OPENING Sun Kittens & Moon Puppies
Noon–6 p.m. Thu–Fri, Littman Gallery, FREE
Four members of Killjoy Collective—a local group that curates public art exhibitions and events to create more visibility for women, women-identifying, and gender non-conforming artists—imagine a non-patriarchal, futuristic society in their new exhibit, Sun Kittens & Moon Puppies. Strongly influenced by queer and womanist utopias, the works envision a sustainable and united world.

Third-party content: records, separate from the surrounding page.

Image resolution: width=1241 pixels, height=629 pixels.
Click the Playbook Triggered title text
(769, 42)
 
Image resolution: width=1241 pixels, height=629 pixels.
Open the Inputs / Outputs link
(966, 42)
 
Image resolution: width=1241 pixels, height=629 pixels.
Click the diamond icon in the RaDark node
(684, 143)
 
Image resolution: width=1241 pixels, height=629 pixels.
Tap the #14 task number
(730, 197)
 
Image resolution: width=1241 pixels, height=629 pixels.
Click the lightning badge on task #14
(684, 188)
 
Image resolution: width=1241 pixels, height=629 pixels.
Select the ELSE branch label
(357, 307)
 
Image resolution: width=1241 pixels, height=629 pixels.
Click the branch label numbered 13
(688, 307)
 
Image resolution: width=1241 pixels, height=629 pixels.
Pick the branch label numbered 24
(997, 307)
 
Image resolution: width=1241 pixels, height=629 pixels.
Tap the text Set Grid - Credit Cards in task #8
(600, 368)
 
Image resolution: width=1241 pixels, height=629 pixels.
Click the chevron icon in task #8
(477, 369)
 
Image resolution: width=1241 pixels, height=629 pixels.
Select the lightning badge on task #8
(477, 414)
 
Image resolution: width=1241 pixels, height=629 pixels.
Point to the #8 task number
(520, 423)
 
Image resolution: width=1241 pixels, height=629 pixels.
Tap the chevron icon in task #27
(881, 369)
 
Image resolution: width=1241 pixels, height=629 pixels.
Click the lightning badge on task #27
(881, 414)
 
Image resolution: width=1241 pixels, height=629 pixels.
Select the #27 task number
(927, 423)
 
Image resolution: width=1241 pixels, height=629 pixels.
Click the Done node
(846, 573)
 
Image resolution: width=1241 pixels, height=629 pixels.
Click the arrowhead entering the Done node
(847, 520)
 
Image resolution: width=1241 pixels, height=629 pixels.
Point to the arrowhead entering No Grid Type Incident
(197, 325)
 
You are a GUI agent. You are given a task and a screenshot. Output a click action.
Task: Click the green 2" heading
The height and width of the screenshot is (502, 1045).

Noon–5 p.m. Fri–Sat, Melanie Flood Projects, FREE
L.A.-based photographer Clifford Prince King’s first solo photography exhibit, Colors So True, provides a “visual diary” of present-day experiences of queer black men. Through powerful images in which blackness predominates—one photo depicts white milk running down the shoulders of a dark-skinned man—King seeks to counteract anti-black discrimination and queer erasure.
11 a.m.–2 p.m. Thu, Pioneer Courthouse Square, FREE
Farm animals! Pie-eating contest! Marching band! Quilts! It's all the folksy delights of the Oregon State Fair, on a condensed timeline, smack-bang in the middle of Portland.
10 a.m.–9 p.m. Sat, N Mississippi Ave, FREE
One of Portland's biggest street fests returns for the 17th year running, with tons of vendors and live entertainment on five stages. Musical acts include blissed-out cumbia trio Sávila, R&B singer Blossom, dream rocker Ezza Rose, and many more.
11 a.m.–6:30 p.m. Sat, Tom McCall Waterfront Park, $5–15
Yes, you can swim in that river that runs through Portland. This annual event, which supports the Willamette’s preservation and sustainable development, invites floaters to get wet for a good cause, complete with food carts, live music, a beer/wine garden, and kids’ activities. Arrive early for a beach cleanup event, plus free admission to the later festivities.